Thursday February 8, 2024

Molly Sandquest explores the headline measures and the implications for businesses

Driving down economic crime remains a priority for government – not only to help reduce the damage in terms of reputation, financial loss and psychological consequences to organisations or the public, but also to strengthen confidence in the UK as a reputable, safe and secure place to trade and invest.

However, the threat from economic crime continues to grow. Fraud is one of the largest sources of criminal activity in the UK, accounting for an estimated 41% of all crime experienced by adults in England and Wales. At present, the National Crime Agency (NCA) assesses that over £12 billion of criminal cash is generated annually in the UK.

The Economic Crime and Corporate Transparency Act (ECCTA) is the latest in a series of flagship legislation to help protect the integrity of the UK economy and support legitimate growth and prosperity. It is a transformative, landmark act of Parliament that affects businesses, and their legal advisers will need to take time to understand.
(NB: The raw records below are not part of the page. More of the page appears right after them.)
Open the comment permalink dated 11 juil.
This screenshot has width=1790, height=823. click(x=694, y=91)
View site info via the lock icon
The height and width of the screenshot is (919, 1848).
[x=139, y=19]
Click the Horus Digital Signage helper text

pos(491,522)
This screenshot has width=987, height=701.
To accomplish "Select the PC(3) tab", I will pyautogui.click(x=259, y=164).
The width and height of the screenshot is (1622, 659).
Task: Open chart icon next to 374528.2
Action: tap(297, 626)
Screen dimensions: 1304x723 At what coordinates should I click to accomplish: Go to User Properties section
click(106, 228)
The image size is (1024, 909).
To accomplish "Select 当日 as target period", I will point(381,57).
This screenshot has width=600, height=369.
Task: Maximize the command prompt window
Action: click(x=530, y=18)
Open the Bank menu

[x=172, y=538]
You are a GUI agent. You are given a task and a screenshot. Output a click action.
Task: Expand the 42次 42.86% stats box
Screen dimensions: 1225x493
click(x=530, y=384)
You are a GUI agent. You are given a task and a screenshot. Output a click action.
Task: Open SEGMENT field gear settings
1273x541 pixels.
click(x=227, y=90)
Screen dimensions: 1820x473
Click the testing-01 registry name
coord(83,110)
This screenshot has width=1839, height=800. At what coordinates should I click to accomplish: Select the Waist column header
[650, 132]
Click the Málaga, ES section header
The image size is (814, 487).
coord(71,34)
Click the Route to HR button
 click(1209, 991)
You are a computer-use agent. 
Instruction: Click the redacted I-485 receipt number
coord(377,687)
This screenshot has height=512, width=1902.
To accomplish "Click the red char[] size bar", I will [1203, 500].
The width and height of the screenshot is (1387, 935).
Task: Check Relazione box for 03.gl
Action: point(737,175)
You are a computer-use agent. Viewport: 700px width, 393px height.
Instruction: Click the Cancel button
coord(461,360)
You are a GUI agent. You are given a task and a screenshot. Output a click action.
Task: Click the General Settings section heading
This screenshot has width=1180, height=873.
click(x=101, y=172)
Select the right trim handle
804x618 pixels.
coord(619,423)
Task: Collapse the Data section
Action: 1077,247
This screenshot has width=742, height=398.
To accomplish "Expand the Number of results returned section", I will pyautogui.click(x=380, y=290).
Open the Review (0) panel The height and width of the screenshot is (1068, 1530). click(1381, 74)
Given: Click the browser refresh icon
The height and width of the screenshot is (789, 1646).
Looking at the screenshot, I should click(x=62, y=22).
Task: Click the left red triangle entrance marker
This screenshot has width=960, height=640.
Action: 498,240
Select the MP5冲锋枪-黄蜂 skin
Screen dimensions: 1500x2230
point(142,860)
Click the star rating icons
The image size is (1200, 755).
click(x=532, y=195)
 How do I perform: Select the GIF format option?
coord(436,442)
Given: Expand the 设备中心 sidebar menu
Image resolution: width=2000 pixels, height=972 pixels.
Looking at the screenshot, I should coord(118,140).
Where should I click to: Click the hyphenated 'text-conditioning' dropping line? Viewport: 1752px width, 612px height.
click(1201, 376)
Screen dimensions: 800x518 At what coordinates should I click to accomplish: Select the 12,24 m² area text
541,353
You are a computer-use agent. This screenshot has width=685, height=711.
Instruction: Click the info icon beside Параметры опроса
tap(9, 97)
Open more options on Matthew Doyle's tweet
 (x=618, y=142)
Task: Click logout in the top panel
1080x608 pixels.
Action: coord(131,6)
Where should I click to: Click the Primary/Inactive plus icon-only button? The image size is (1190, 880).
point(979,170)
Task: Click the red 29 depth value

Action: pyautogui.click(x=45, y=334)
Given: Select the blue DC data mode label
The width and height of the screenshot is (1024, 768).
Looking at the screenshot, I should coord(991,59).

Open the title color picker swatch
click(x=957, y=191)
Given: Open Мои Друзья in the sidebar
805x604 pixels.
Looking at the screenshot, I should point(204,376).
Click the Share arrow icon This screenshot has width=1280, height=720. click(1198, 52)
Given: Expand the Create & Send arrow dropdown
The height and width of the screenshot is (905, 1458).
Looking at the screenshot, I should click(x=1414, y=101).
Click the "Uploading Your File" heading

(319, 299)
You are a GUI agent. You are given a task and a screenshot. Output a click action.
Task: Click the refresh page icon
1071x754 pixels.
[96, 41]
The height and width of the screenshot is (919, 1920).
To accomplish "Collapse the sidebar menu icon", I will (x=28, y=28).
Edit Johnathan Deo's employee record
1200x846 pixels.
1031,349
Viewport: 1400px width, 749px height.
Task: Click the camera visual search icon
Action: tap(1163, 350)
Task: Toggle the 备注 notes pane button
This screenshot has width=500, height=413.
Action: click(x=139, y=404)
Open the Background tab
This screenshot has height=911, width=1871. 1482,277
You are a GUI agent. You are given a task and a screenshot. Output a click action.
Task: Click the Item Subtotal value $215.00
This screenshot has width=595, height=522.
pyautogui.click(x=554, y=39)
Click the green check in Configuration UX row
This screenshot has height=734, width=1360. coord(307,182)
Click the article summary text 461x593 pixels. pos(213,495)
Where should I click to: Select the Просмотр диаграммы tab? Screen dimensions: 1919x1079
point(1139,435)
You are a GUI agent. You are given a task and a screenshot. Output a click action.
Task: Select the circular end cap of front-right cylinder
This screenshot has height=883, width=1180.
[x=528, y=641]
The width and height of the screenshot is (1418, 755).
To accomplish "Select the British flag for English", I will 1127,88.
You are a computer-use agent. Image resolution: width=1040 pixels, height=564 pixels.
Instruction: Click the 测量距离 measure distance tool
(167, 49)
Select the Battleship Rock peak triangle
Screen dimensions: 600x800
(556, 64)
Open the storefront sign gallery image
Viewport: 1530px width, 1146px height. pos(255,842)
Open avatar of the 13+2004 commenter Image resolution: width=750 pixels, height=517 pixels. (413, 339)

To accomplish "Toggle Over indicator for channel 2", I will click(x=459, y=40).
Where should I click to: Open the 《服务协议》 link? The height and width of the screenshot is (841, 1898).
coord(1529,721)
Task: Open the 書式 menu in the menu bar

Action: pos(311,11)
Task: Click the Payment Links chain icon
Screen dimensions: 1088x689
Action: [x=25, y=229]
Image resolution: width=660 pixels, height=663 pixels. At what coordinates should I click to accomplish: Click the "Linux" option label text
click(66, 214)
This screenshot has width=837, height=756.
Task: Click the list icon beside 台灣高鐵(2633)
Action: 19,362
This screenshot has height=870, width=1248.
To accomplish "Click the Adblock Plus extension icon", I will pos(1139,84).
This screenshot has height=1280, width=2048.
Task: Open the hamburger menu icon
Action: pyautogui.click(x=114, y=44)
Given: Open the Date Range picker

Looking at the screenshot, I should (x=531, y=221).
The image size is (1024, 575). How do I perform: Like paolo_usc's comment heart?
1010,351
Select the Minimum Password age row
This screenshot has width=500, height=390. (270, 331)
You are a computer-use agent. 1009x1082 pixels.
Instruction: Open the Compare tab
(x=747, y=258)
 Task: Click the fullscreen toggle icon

It should not be a sea change in how the largest organisations already approach governance, primarily as a result of the UK Bribery Act and the Corporate Criminal Offence legislation. It does introduce increased risk in the form of potential additional liabilities for fraud.

In this first article of a new series, we look at what the ECCTA contains and what businesses should be aware of.

In our next article, we consider its implications regarding fraud and share our views on ‘reasonable procedures’ as part of the defence for ‘failure to prevent fraud’ offence, which organisations can be prosecuted under since 26 December 2023. Guidance as to what constitutes ‘reasonable procedures’ is expected in Spring 2024.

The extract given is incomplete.